- Exercise requirements
Restate each record word for word, omitting whatever pictures it holds.

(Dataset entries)
--- START ---
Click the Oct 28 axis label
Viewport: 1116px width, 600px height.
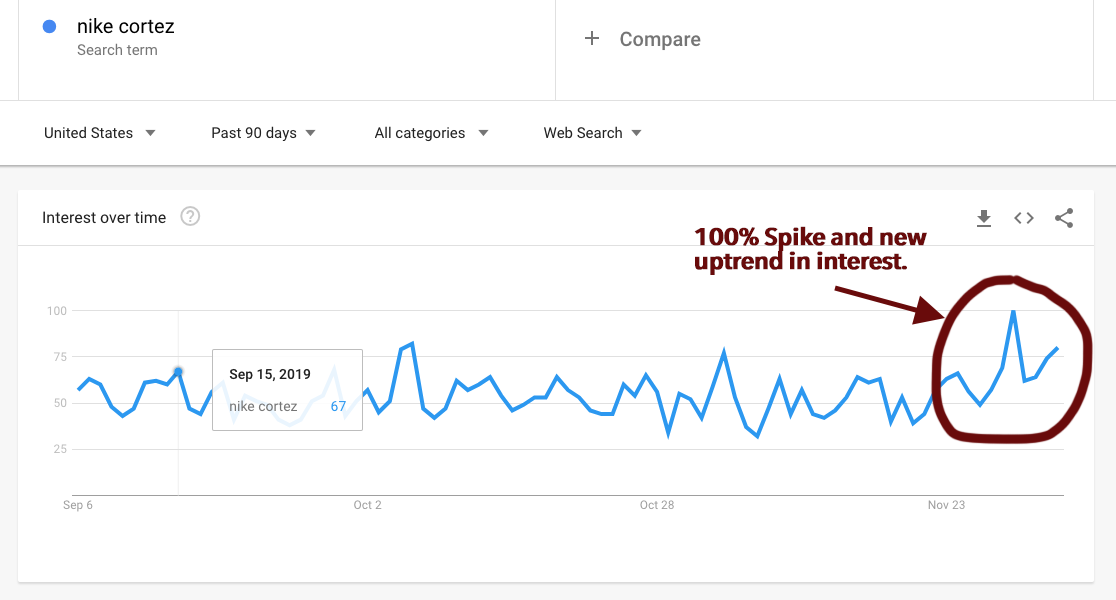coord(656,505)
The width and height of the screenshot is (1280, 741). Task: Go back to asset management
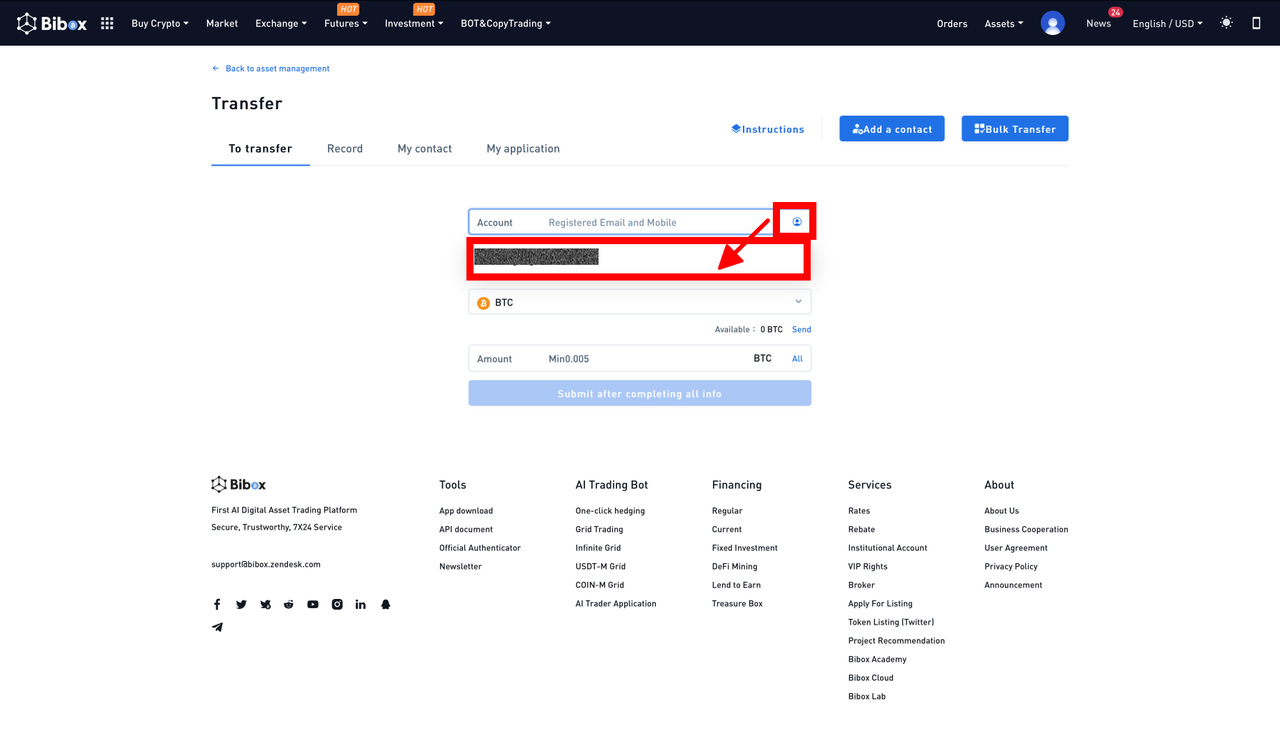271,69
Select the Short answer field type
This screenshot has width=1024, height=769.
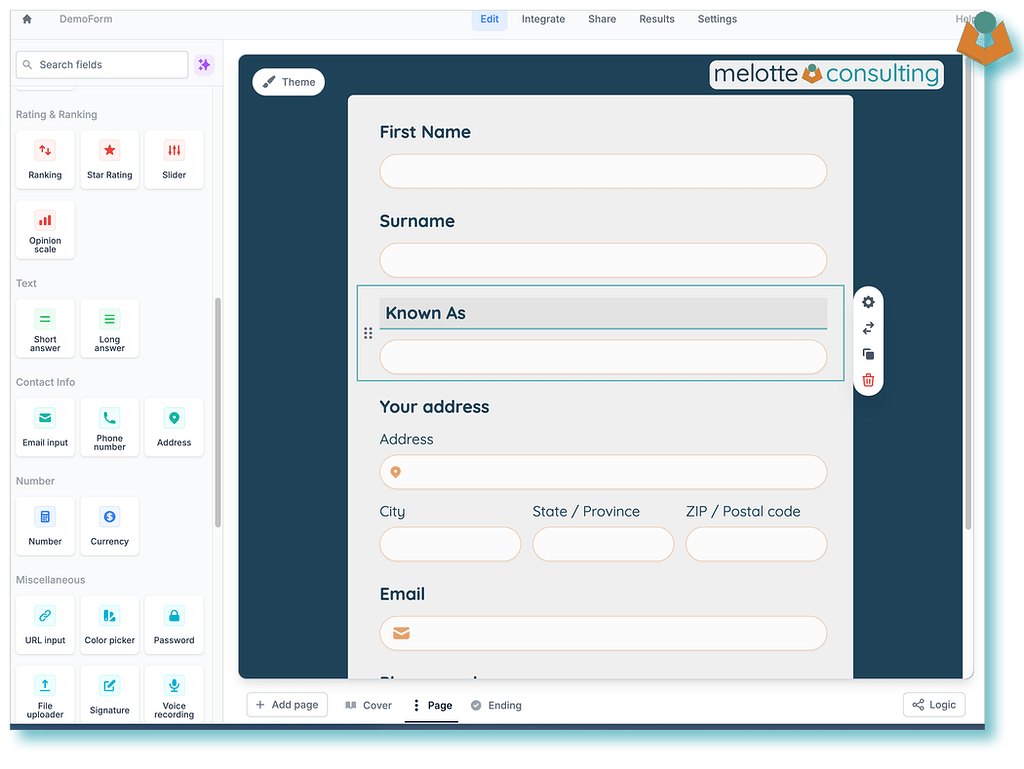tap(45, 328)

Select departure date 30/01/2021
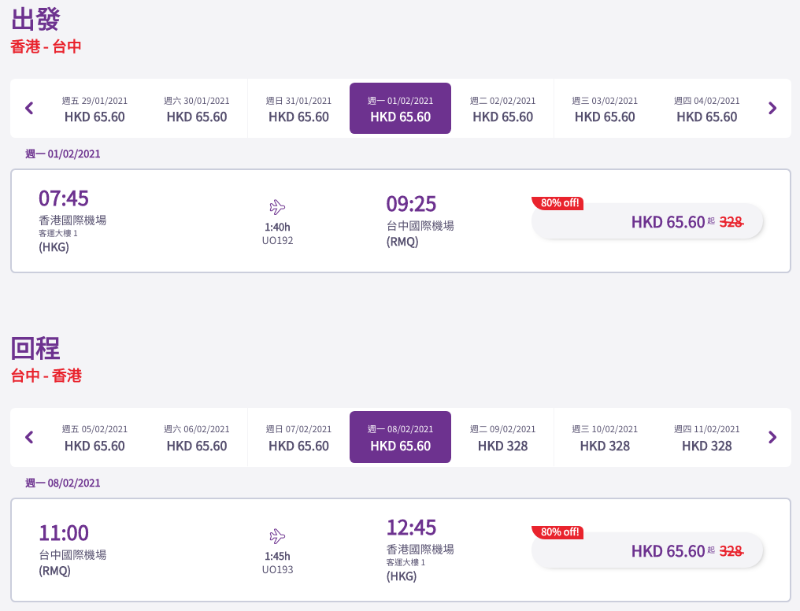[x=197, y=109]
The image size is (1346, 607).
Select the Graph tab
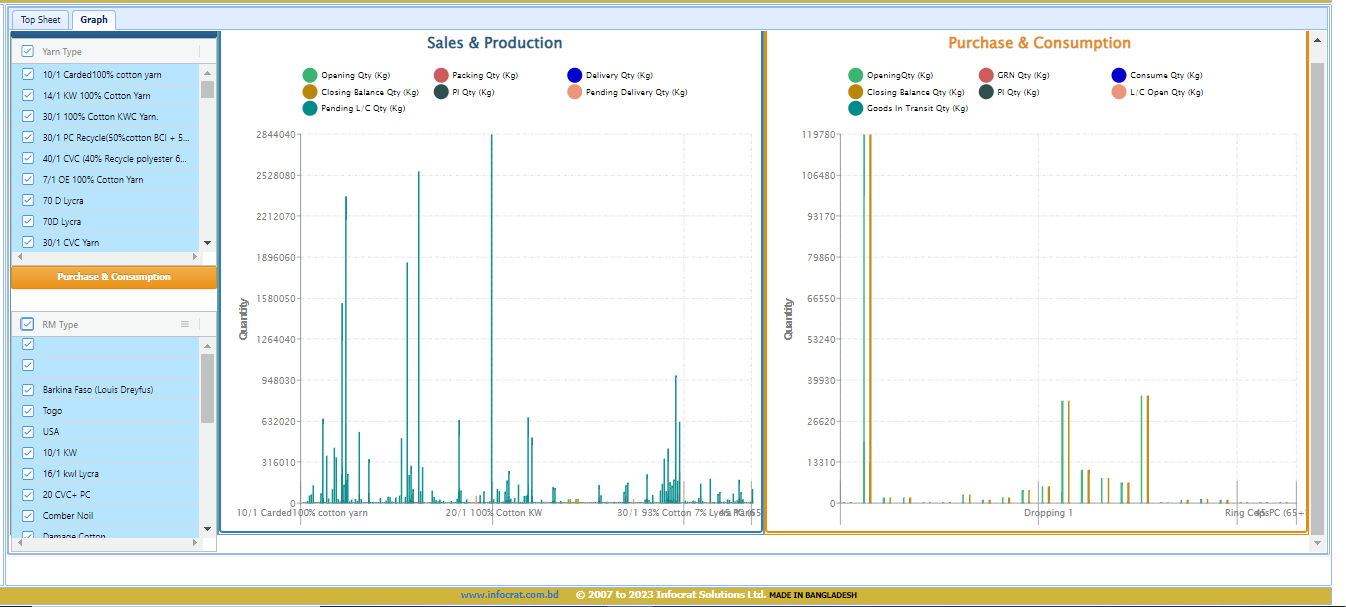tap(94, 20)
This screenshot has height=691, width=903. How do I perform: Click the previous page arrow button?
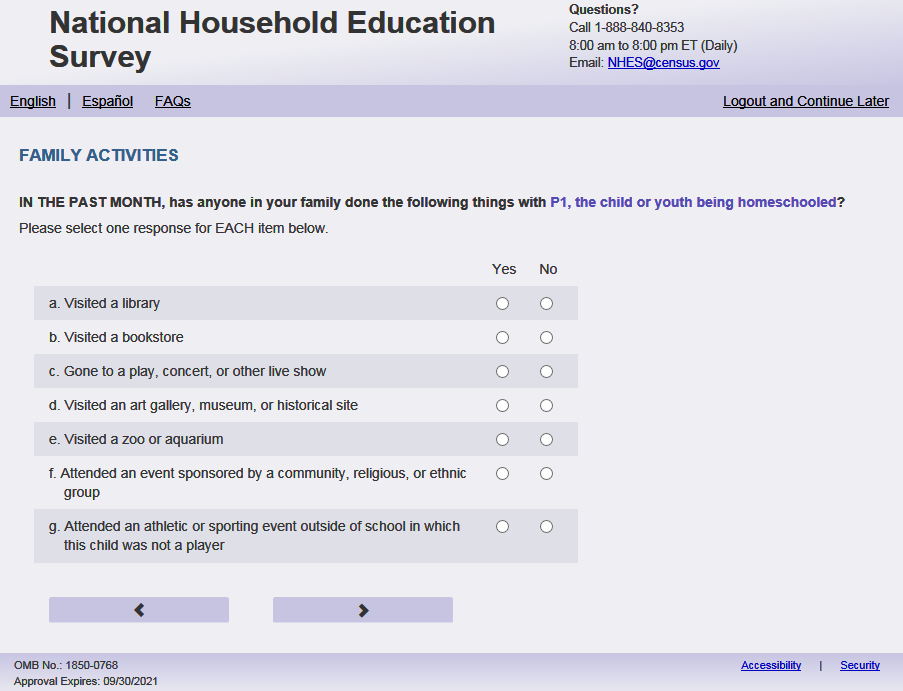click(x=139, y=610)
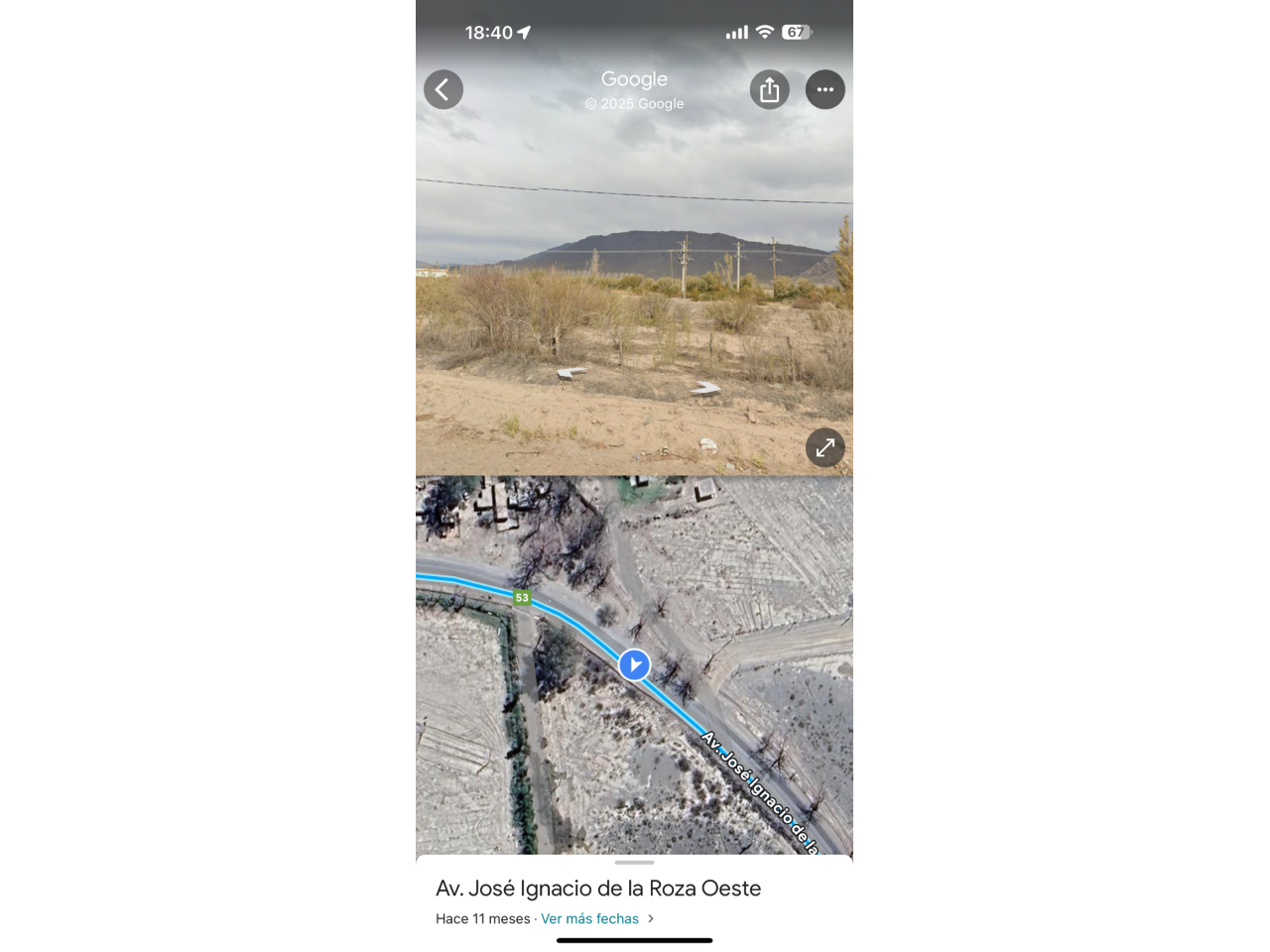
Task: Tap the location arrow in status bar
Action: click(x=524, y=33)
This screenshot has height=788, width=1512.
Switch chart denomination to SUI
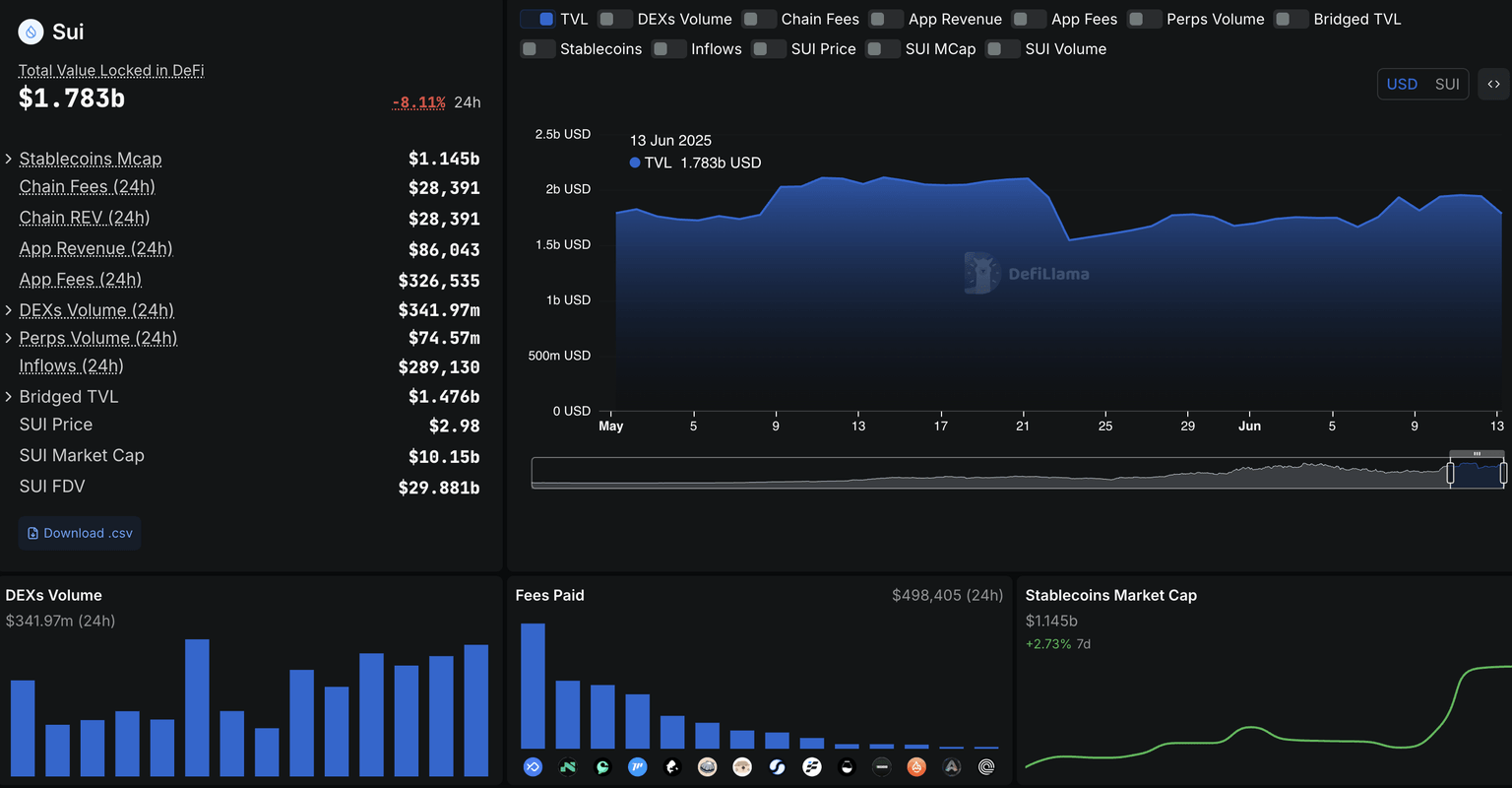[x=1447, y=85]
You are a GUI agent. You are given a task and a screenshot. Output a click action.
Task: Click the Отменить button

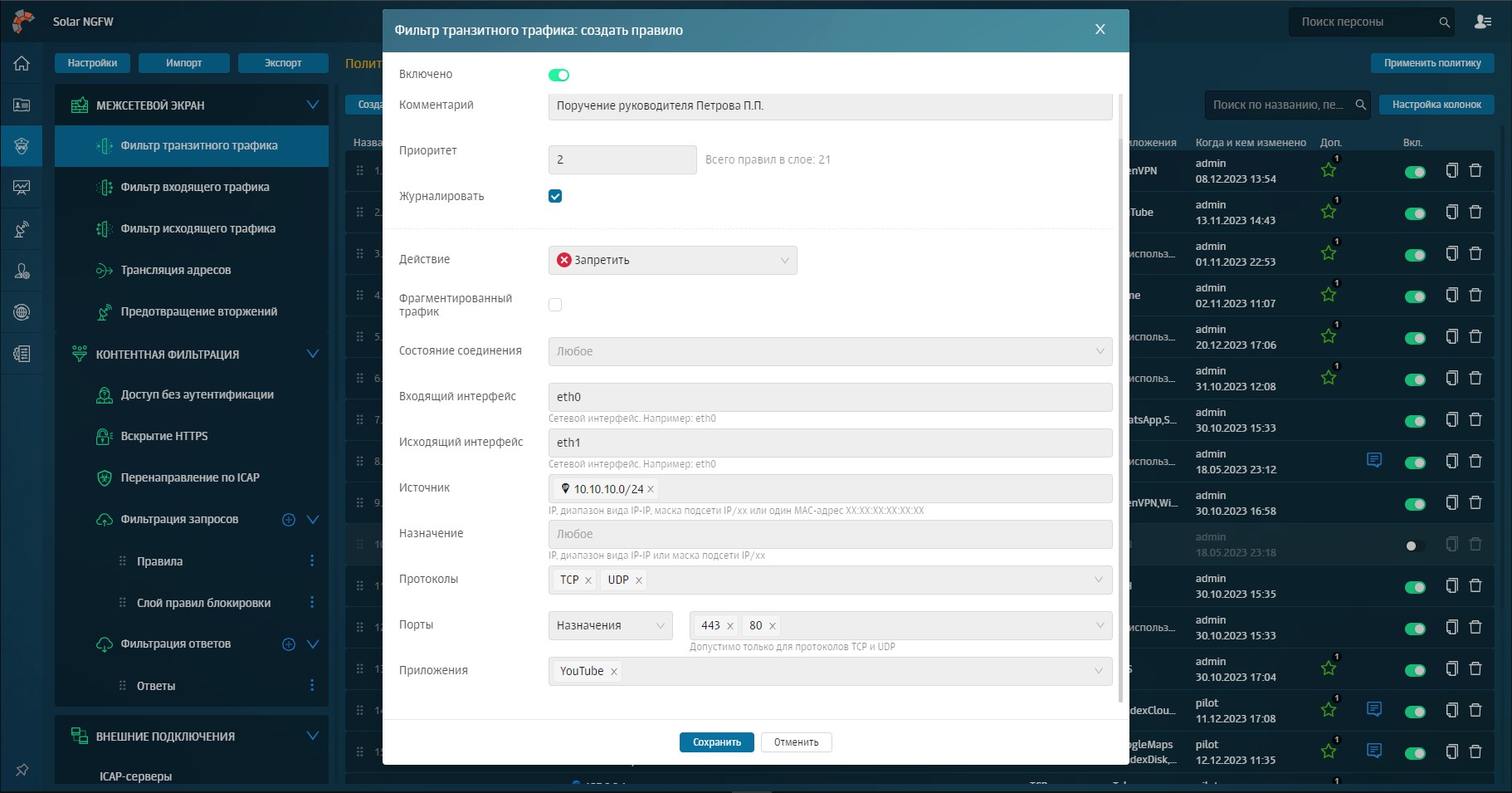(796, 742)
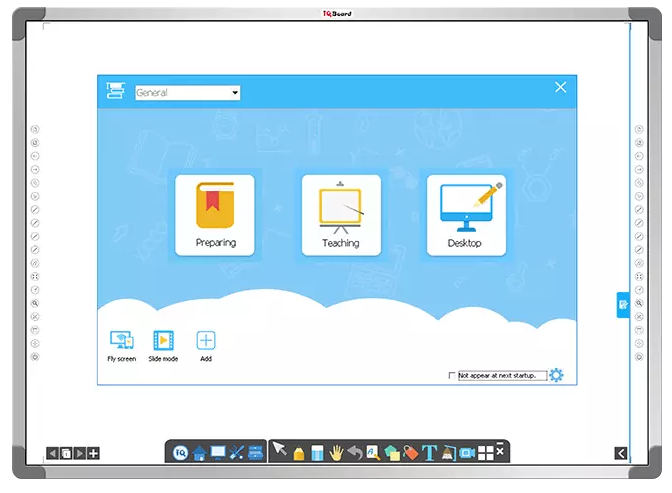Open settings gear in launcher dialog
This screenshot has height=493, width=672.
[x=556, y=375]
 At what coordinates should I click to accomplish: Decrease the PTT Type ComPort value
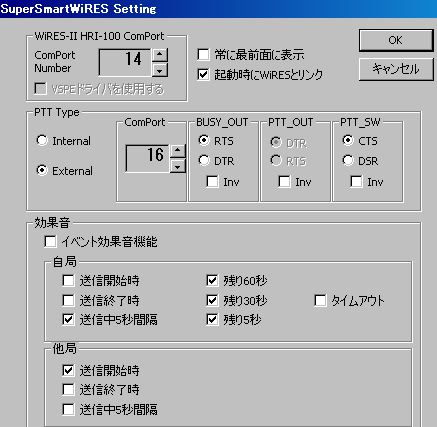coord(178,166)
--- END ---
- Result of this exercise
Click the Oct 28 axis label
Viewport: 1116px width, 600px height.
coord(656,505)
The width and height of the screenshot is (1280, 741). Task: Go back to asset management
271,69
Select the Short answer field type
This screenshot has width=1024, height=769.
tap(45, 328)

Select departure date 30/01/2021
[x=197, y=109]
The image size is (1346, 607).
Select the Graph tab
tap(94, 20)
This screenshot has height=691, width=903. How do I perform: Click the previous page arrow button?
click(x=139, y=610)
Task: Tap the location arrow in status bar
Action: click(x=524, y=33)
This screenshot has height=788, width=1512.
Switch chart denomination to SUI
[x=1447, y=85]
You are a GUI agent. You are given a task and a screenshot. Output a click action.
Task: Click the Отменить button

(796, 742)
Open settings gear in launcher dialog
This screenshot has height=493, width=672.
[x=556, y=375]
 At what coordinates should I click to accomplish: Decrease the PTT Type ComPort value
coord(178,166)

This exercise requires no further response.